Records from a dataset
──────────────────────────────

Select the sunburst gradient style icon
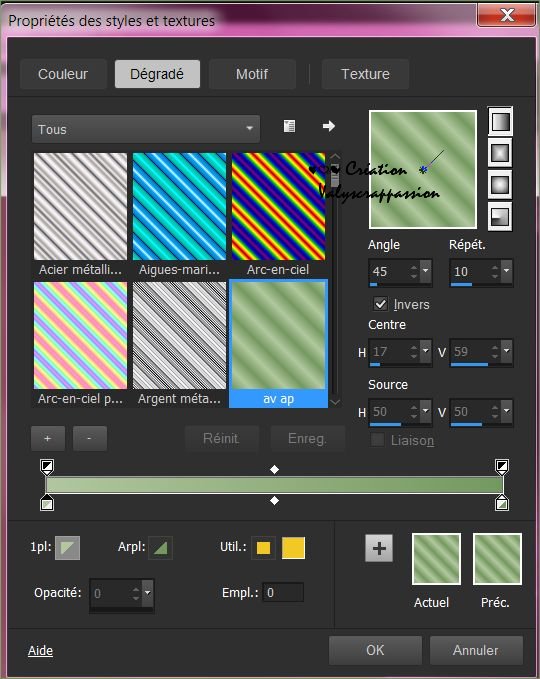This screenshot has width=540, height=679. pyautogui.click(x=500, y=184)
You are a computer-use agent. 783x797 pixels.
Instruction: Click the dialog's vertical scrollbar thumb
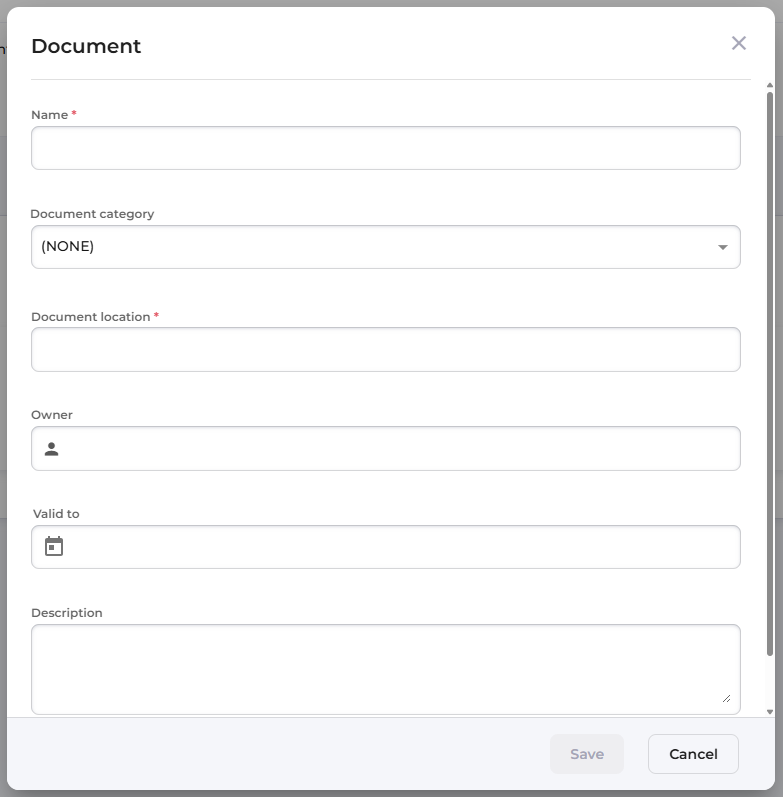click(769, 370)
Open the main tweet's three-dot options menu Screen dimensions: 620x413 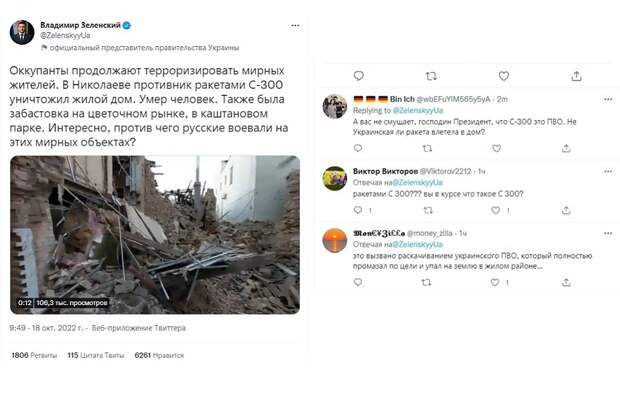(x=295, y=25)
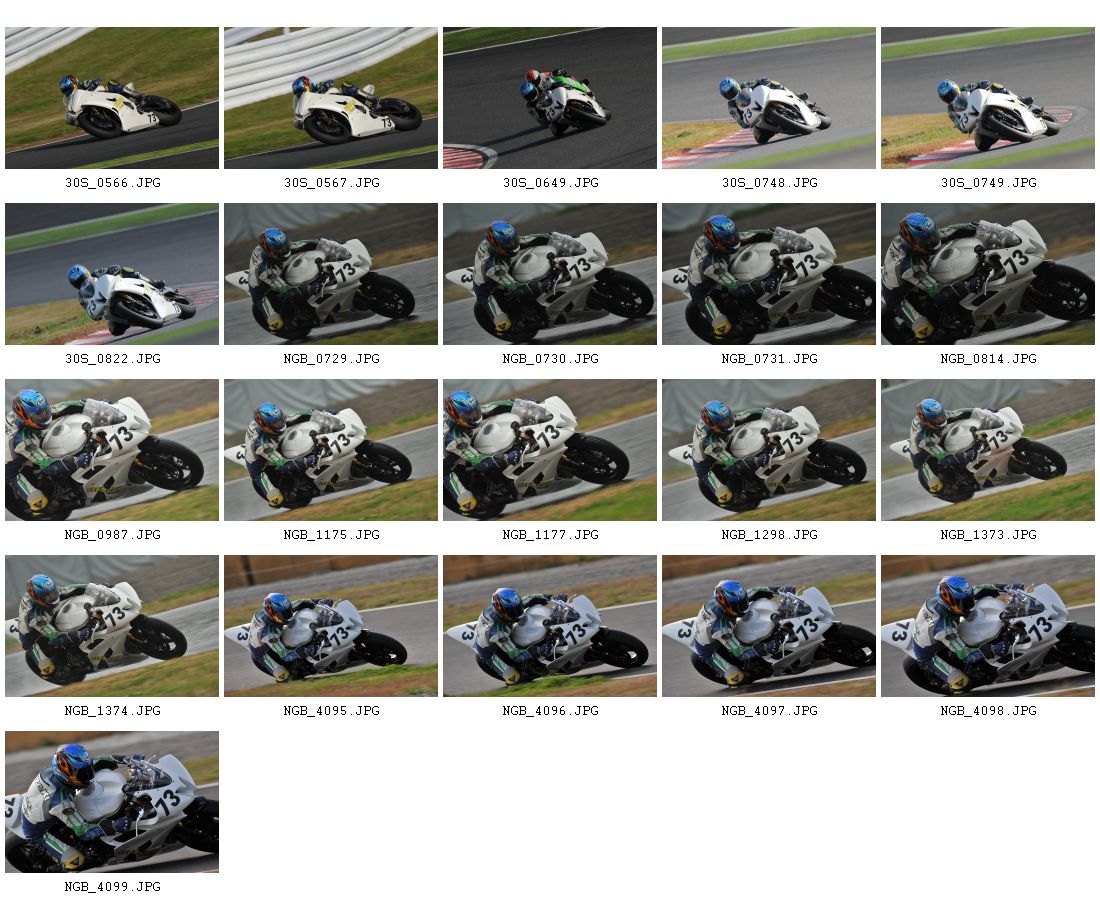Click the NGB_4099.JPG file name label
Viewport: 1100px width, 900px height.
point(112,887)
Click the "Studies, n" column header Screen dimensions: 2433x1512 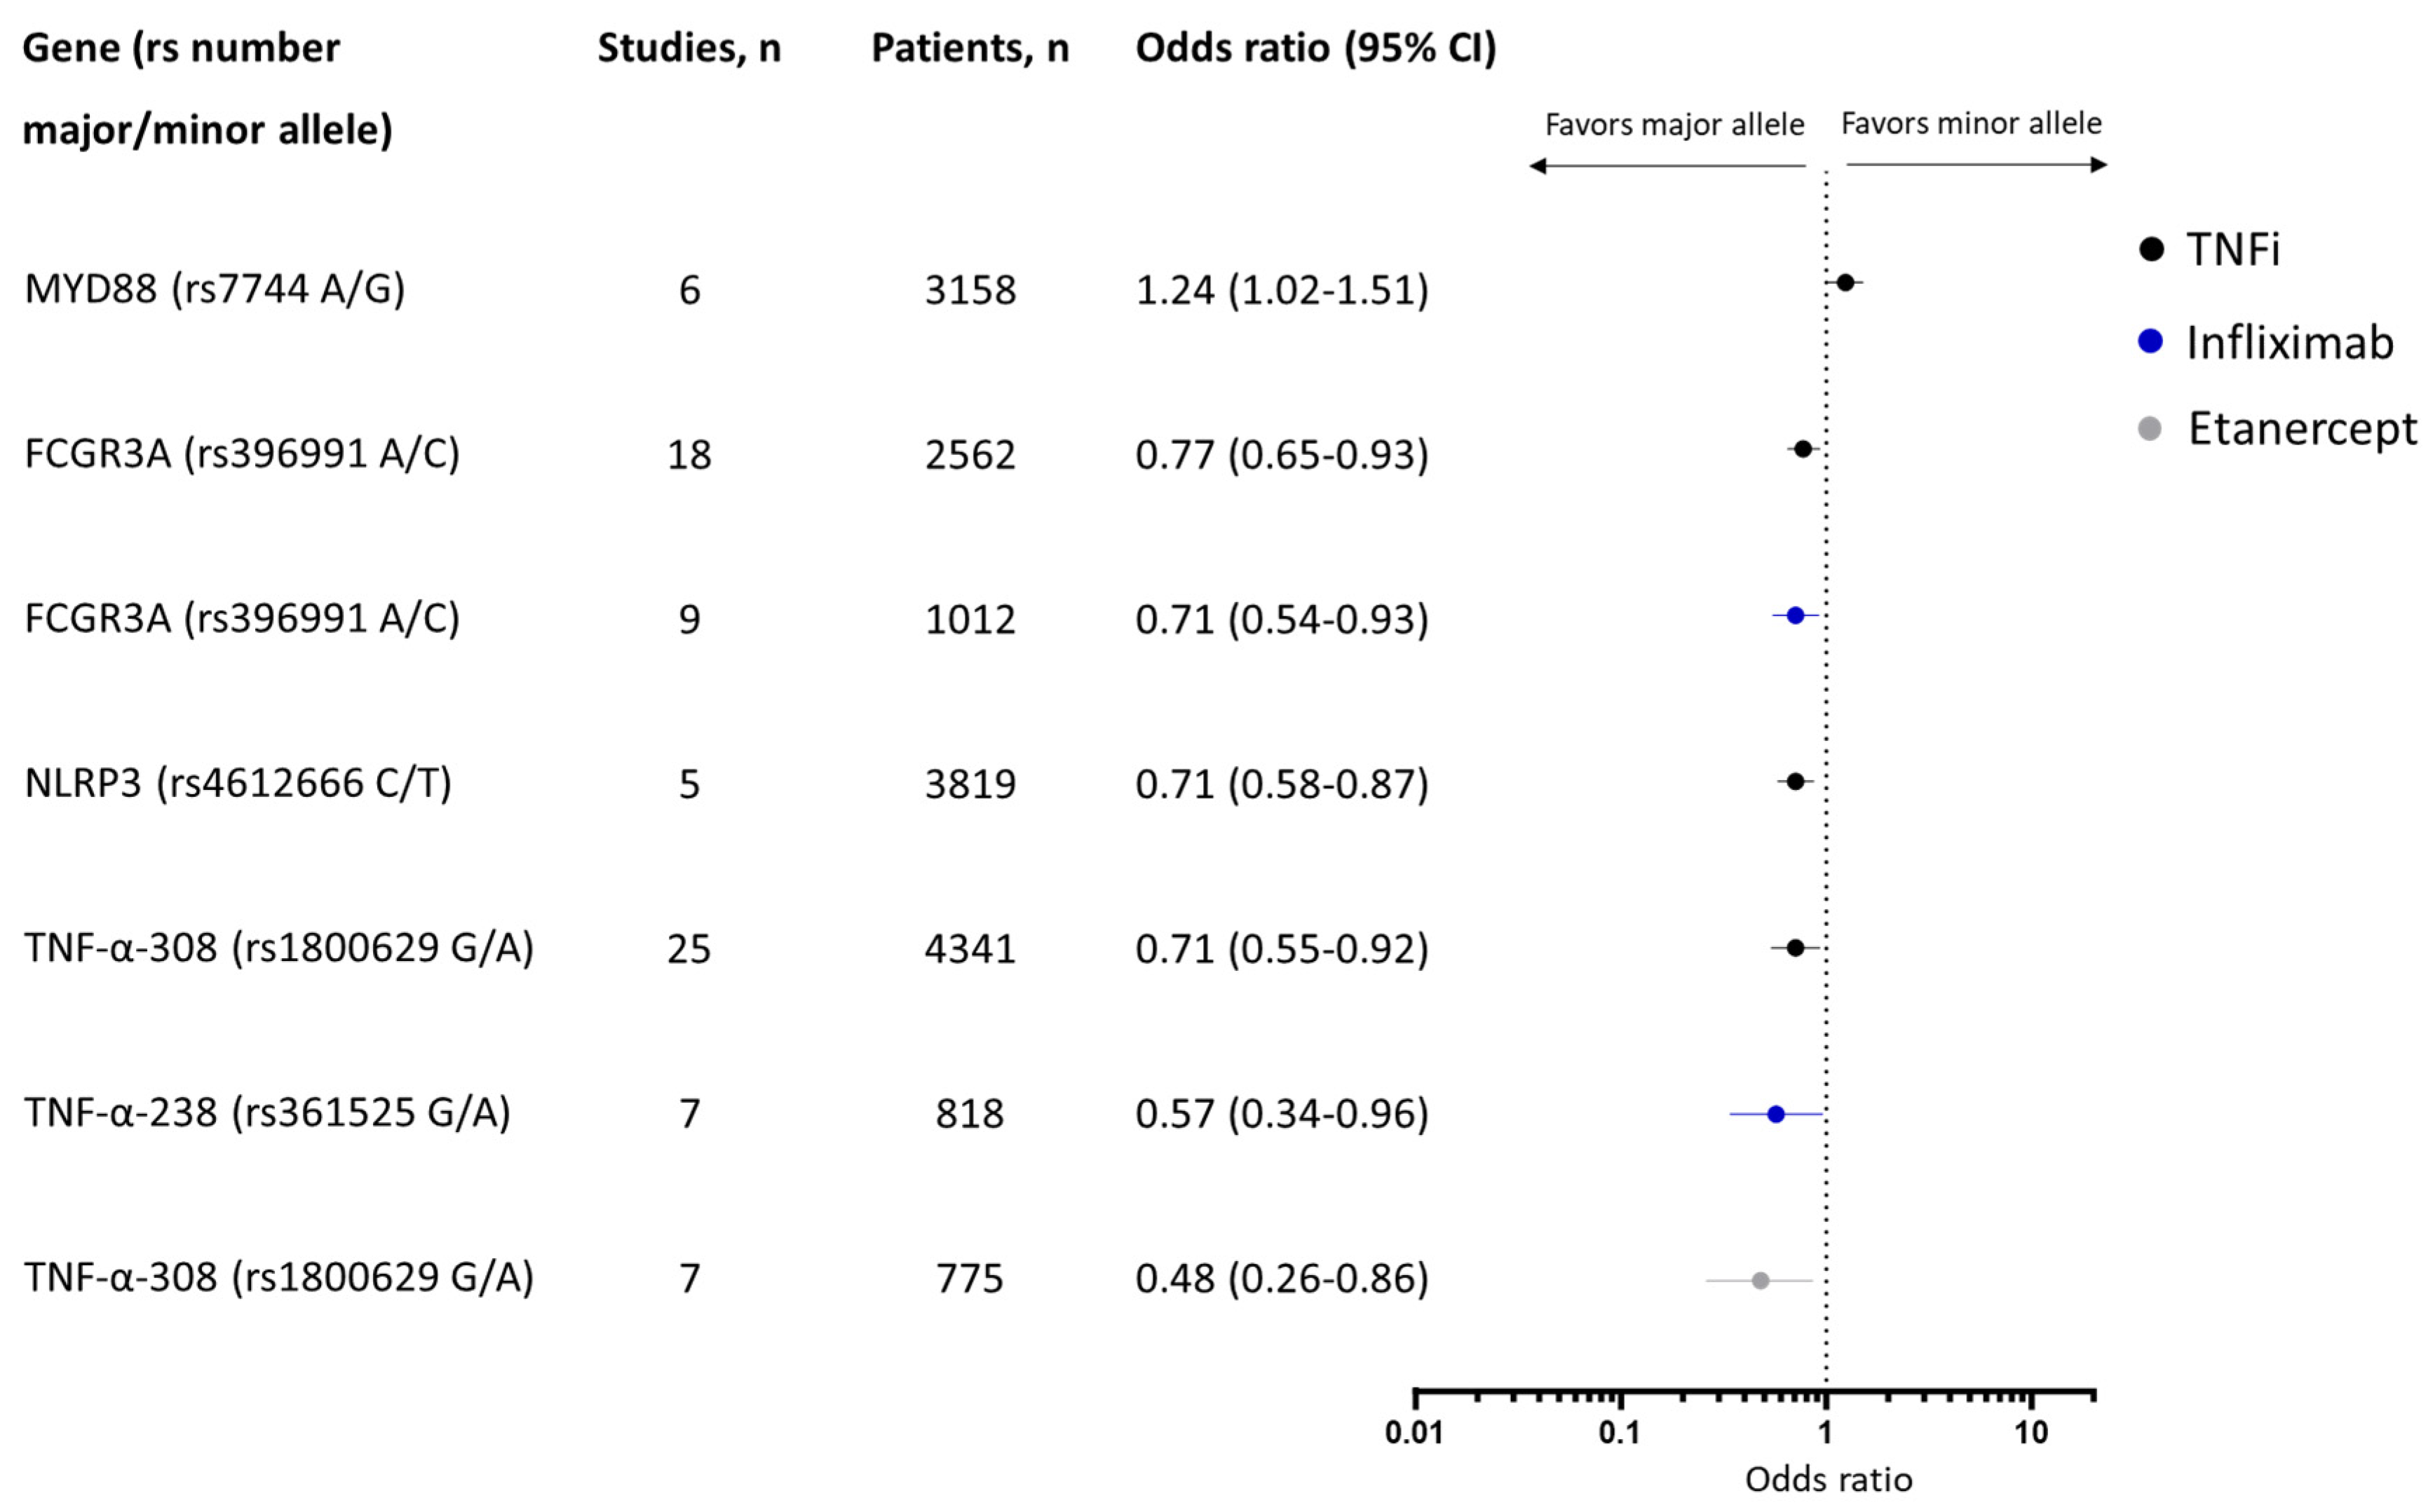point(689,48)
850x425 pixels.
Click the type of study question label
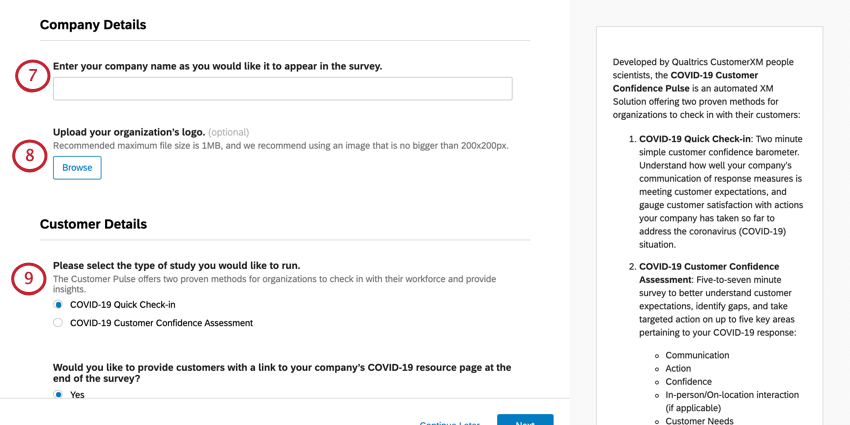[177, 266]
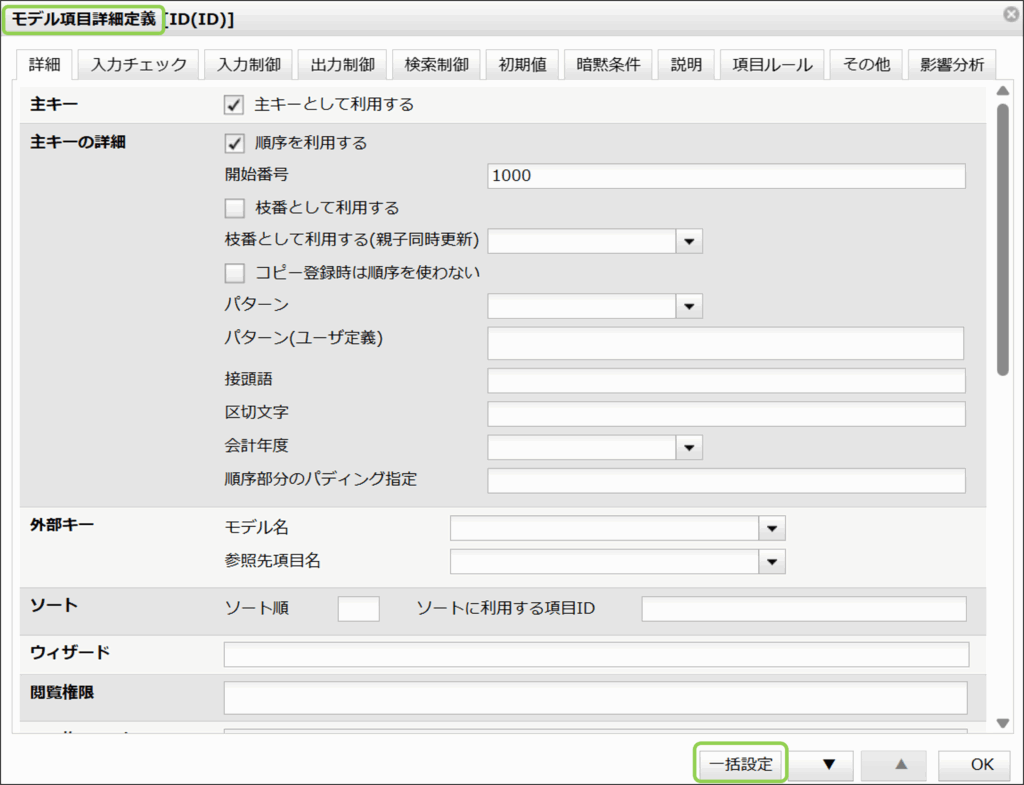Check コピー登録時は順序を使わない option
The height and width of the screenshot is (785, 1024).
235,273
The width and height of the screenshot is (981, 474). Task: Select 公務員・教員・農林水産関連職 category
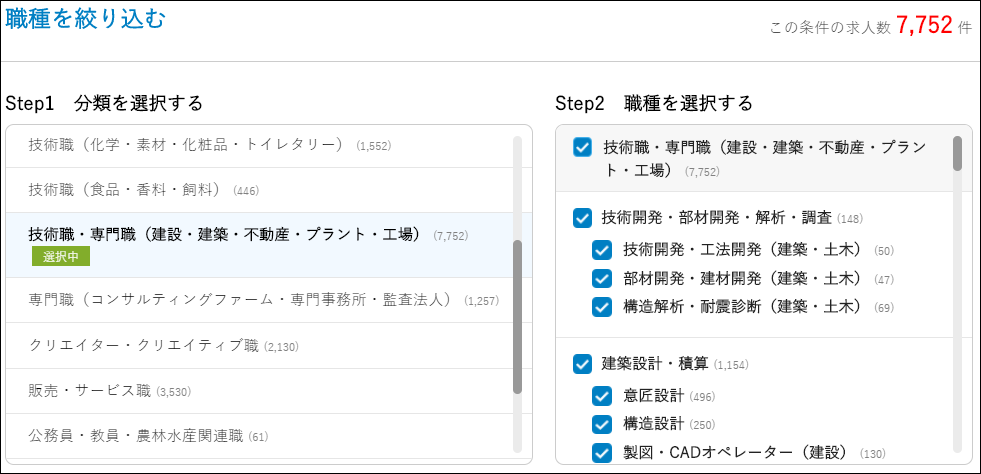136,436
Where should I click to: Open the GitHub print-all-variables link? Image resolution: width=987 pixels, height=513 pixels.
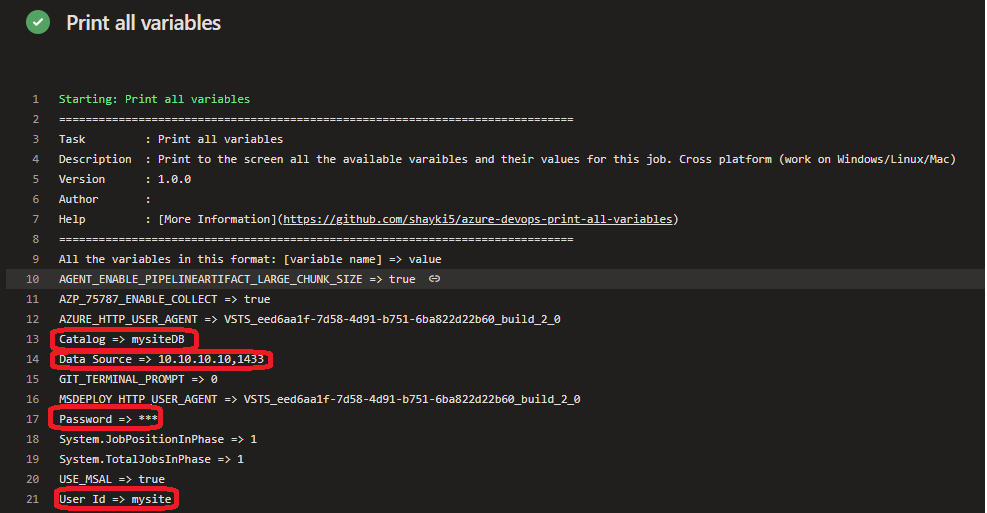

──────────────────────────────

**Problem:**
Please return every line in the data that includes the string "pixels".

**Final answer:**
You are a computer-use agent. 783x797 pixels.
850x425 pixels.
Where should I click to: Open the GitHub print-all-variables link? Image resolution: width=987 pixels, height=513 pixels.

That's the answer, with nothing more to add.